Supplied material START

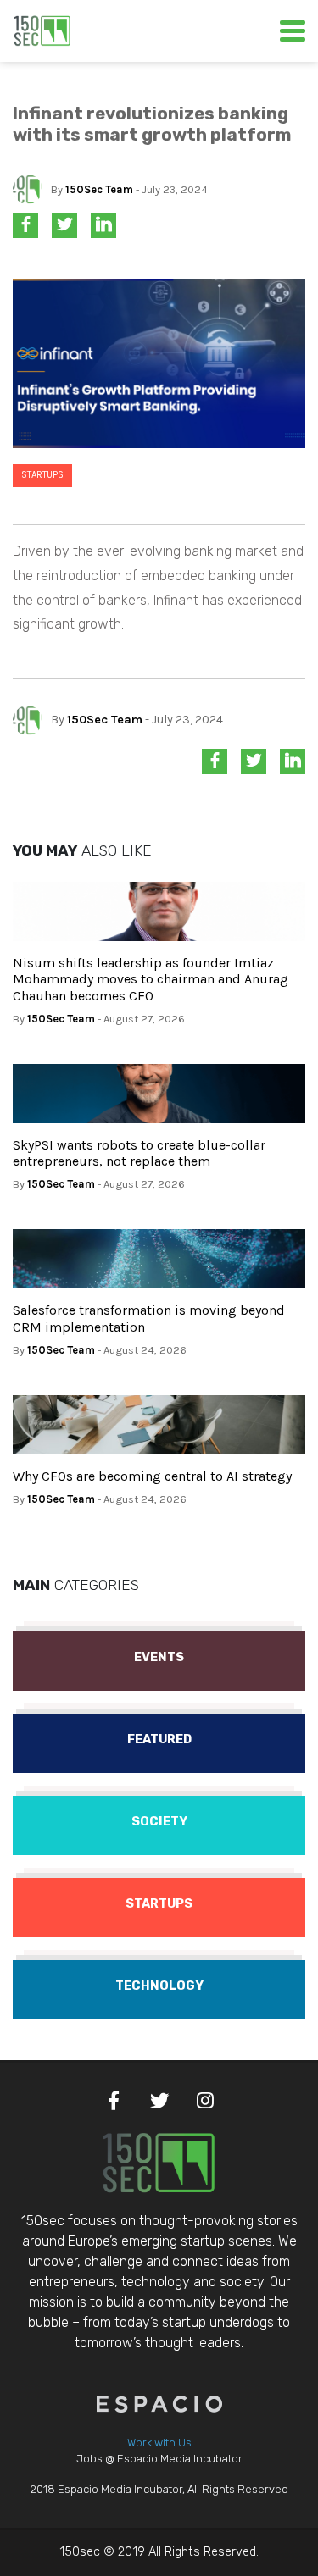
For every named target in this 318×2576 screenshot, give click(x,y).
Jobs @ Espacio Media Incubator (159, 2458)
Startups (42, 474)
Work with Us (159, 2442)
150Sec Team (99, 189)
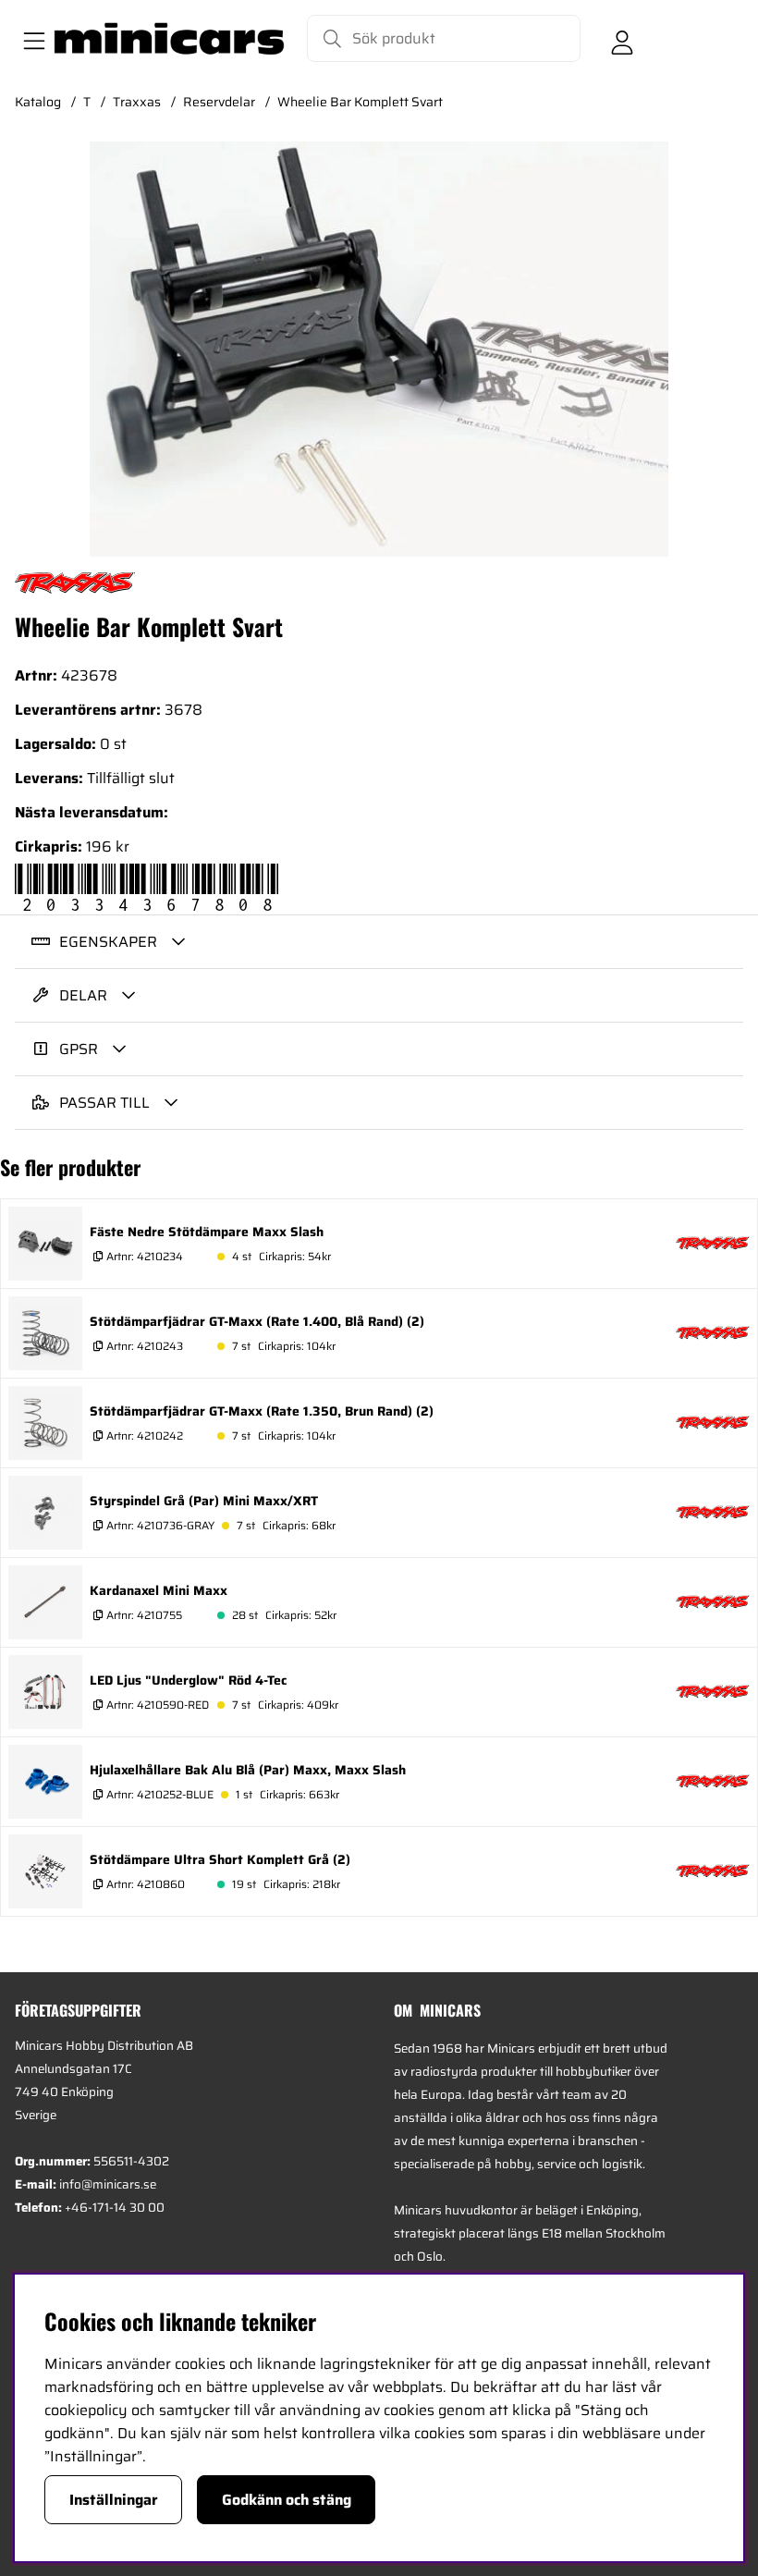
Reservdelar (219, 102)
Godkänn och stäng (286, 2499)
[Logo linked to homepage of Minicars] (169, 38)
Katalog (38, 102)
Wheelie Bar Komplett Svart (360, 102)
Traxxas (137, 102)
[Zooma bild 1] (379, 349)
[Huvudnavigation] (30, 38)
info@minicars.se (107, 2184)
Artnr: (143, 1256)
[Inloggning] (622, 39)
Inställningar (113, 2499)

Supplied material END

• _Exercise description_
Begin at the first line of the records and please reproduce every line exactly through the one containing "[Logo linked to", leaving all pictures out.

• _Solution below_
For every named target in this 318×2576 screenshot, give click(x,y).
Jobs @ Espacio Media Incubator (159, 2458)
Startups (42, 474)
Work with Us (159, 2442)
150Sec Team (99, 189)
Reservdelar (219, 102)
Godkänn och stäng (286, 2499)
[Logo linked to homepage of Minicars] (169, 38)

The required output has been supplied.